Functional Spring Boot with John Burns
At Devnexus, John Burns, a Platform Engineer at GrubHub, delivered a thought-provoking session that questioned one of the most ingrained habits in modern Java development: the heavy reliance on annotations in Spring Boot. While annotations once rescued developers from the verbose XML configurations of the early Spring era, Burns argued that they’ve now introduced a new layer of complexity — and even performance overhead. From slow startup times caused by reflection and classpath scanning to a steep learning curve for newcomers, the “magic” behind annotations has become both a strength and a liability. In today’s world of ephemeral, auto-scaling microservices and serverless functions, this hidden cost is no longer acceptable. Burns challenged developers to move past implicit configurations and reclaim explicit control over their code.

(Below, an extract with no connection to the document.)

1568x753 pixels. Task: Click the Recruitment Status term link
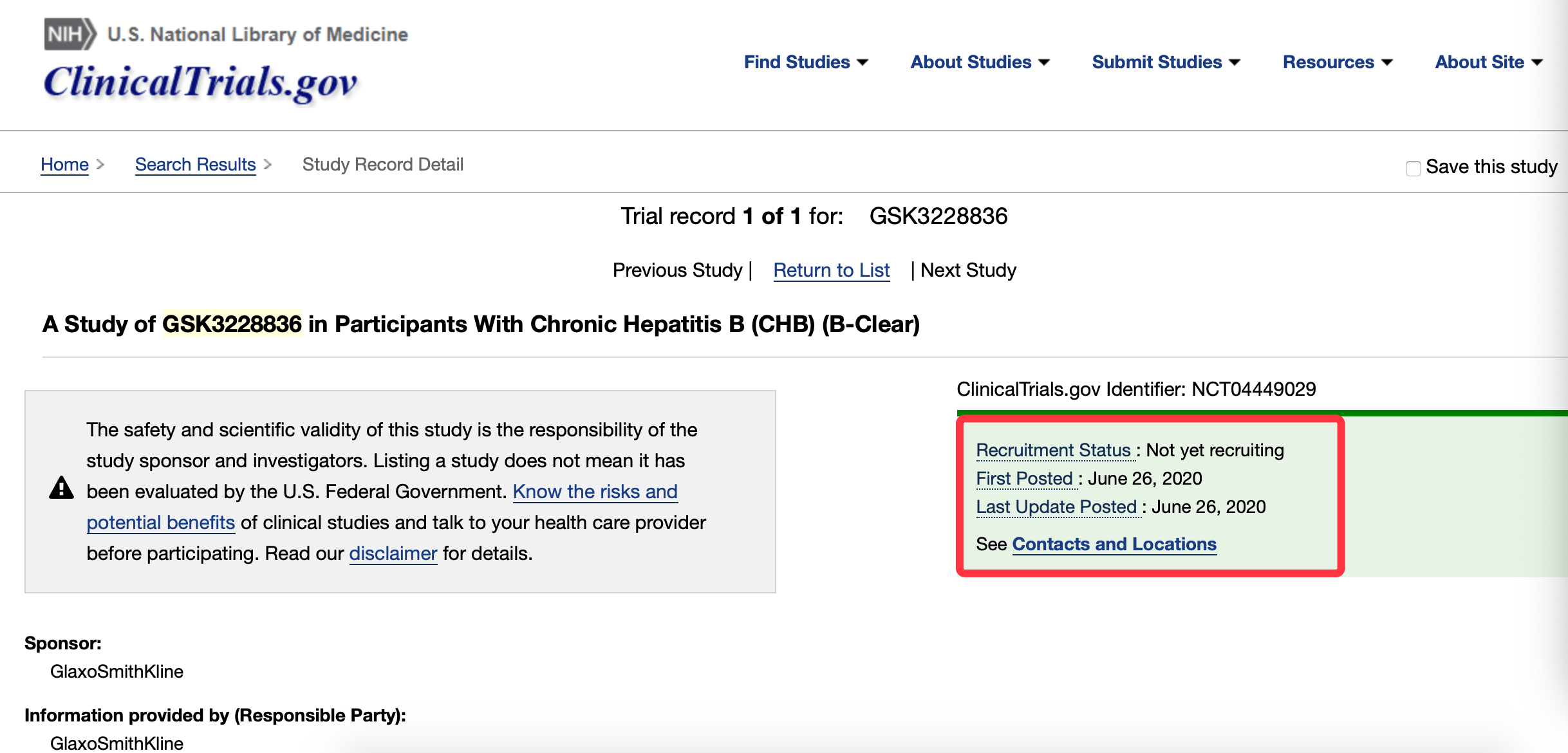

The proposed alternative? Programmatic Configuration — or as Burns calls it, Functional Spring. This approach embraces Kotlin’s expressive syntax and strong typing to replace annotations with Domain Specific Languages (DSLs) that make wiring and routing both explicit and elegant. Within Spring Core, two major DSLs already support this transition. The Beans DSL allows developers to declare beans directly in code without relying on component scanning, which significantly improves testability by allowing configurations to run outside of the full application context. Meanwhile, the Router DSL reimagines the traditional @RestController and @RequestMapping pattern, defining routes as pure functions that take a request and return a response. This makes integration testing faster, cleaner, and easier to reason about — no more dealing with opaque MVC mocks or hidden dependencies. As Burns noted, this shift lays the groundwork for “a new level of abstraction” — one that’s explicit, type-safe, and built around developer intent.
For teams ready to adopt this mindset, Burns introduced Spring Funk, his open-source continuation of the original Spring Fu project. Spring Funk allows developers to write entire Spring applications with zero annotations, leaning instead on Kotlin’s native features like extension functions and higher-order constructs to organize and encapsulate code. At GrubHub, this approach has already been proven across more than 200 production microservices, delivering measurable improvements in startup performance, testability, and code clarity. The key takeaway for developers: learning Kotlin as a language offers more long-term value than mastering Spring’s complex annotation ecosystem. Functional Spring represents not a rejection of the framework, but a refinement — a step toward greater performance, transparency, and maintainability in modern Java development.